Vitra, a Swiss company that manufactures designer furniture, holds intellectual property rights over chairs designed by Charles and Ray Eames, who were nationals of the United States of America. The furniture included the Dining Sidechair Wood (the ‘Eames’-chair), which was created as part of a furniture design competition organized by the MOMA in New York and exhibited in that museum from 1950. Kwantum, operating an interior furnishing chain in the Netherlands and in Belgium, marketed a chair called the ‘Paris-chair’, allegedly in breach of Vitra’s copyright in the Eames-chair.

Eames chair (Vitra)

Paris-chair (Kwantum)

 

           (source of images: Court of Appeal The Hague, ECLI:NL:GHDHA:2020:1218 (Kwantum/Vitra))
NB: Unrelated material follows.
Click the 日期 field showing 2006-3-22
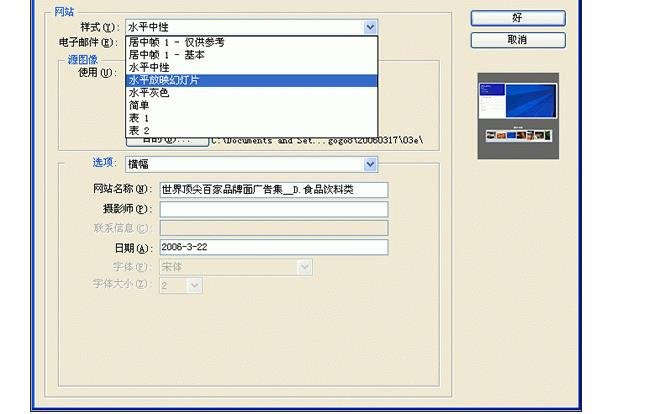Image resolution: width=665 pixels, height=414 pixels. pyautogui.click(x=273, y=247)
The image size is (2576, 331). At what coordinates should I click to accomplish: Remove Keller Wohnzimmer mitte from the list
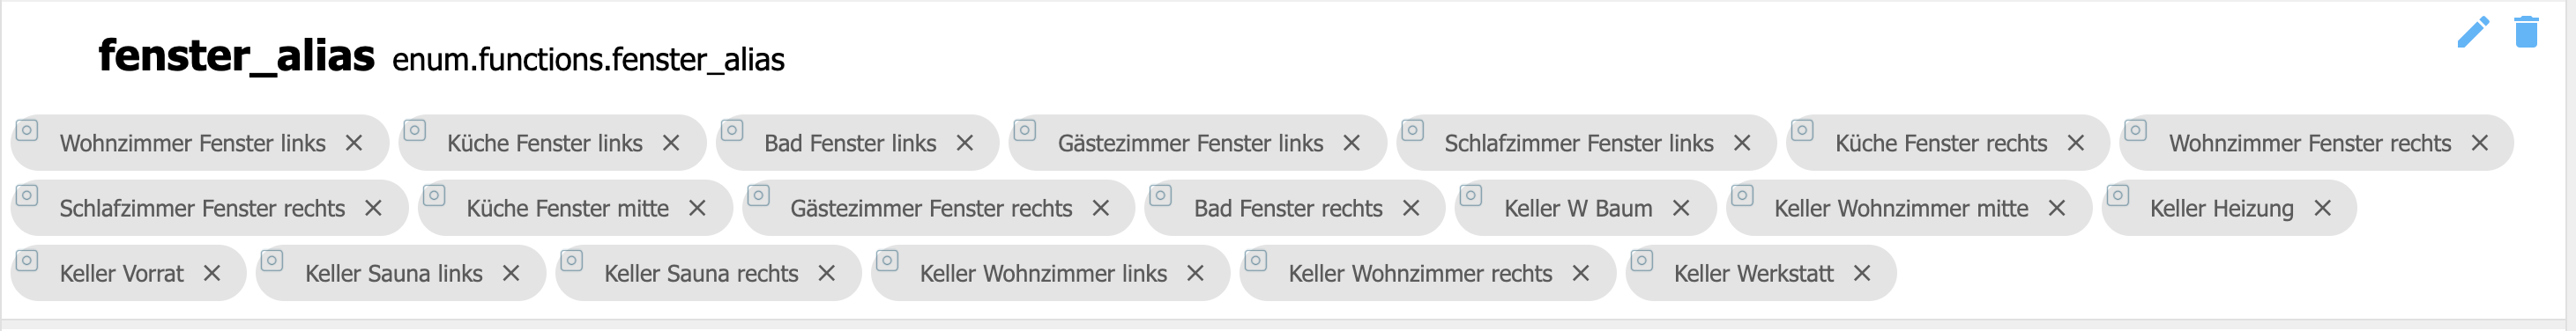point(2057,208)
Vitra brought proceedings before the Netherlands courts to stop the alleged infringement. In international law, the Berne Convention provides that authors who are nationals of the signatory countries enjoy in the other signatory countries, in principle, the same rights as national authors. However, the protection of works of applied art constitutes an exception to that principle. The contracting parties have laid down a material reciprocity clause (article 7(2), Berne Convention) according to which works of applied art originating in countries in which such works are protected solely as designs and models are not entitled, in the other signatory countries, to copyright protection. Seeking protection as design or model in the EU typically no longer provides solace for designs such as the Eames-chair for the reason that once the design or model has been made available to the public (with a grace period of 12 months) such publication is novelty damaging for a later registration.

Hence, the reciprocity clause provides a serious copyright hurdle for works of applied arts originating from outside the EU Member States, making proceedings complex, costly, and unpredictable. The claimant will need to show that that the work of applied art is eligible for copyright protection in the country of origin, and courts will have to make an assessment on the bases of foreign law.

In the case at hand the parties were able to rely on opposing legal opinions of U.S. professors and U.S. lawyers as to the question whether the Eames chair would be eligible for copyright protection in the United States. In the first instance, the District Court of The Hague held that the Eames-chair was not eligible for copyright protection in the United States and rejected the claims of Vitra that were based on copyright. During appeal proceedings the  Athletica decision of the U.S. Supreme Court was rendered. The Court of Appeal in The Hague provided a lengthy interpretation of the implications of Star Athletica for the eligibility of copyright protection and how to perform the ‘separability’ test from Feist. It concluded the Eames chair was eligible for copyright protection in the United States. Kwantum filed a further appeal with the Supreme Court.

Referral to the CJEU

The Supreme Court of the Netherlands decided to refer questions to the CJEU for a preliminary ruling asking the CJEU to provide guidance in relation to the protection which, under EU Directive 2001/29 and Article 17(2) and Article 52(1) of the Charter of Fundamental Rights of the European Union (‘the Charter’), may be granted in the European Union to works of applied art originating in a third country in the situation that the author of the work is not a national of a Member State.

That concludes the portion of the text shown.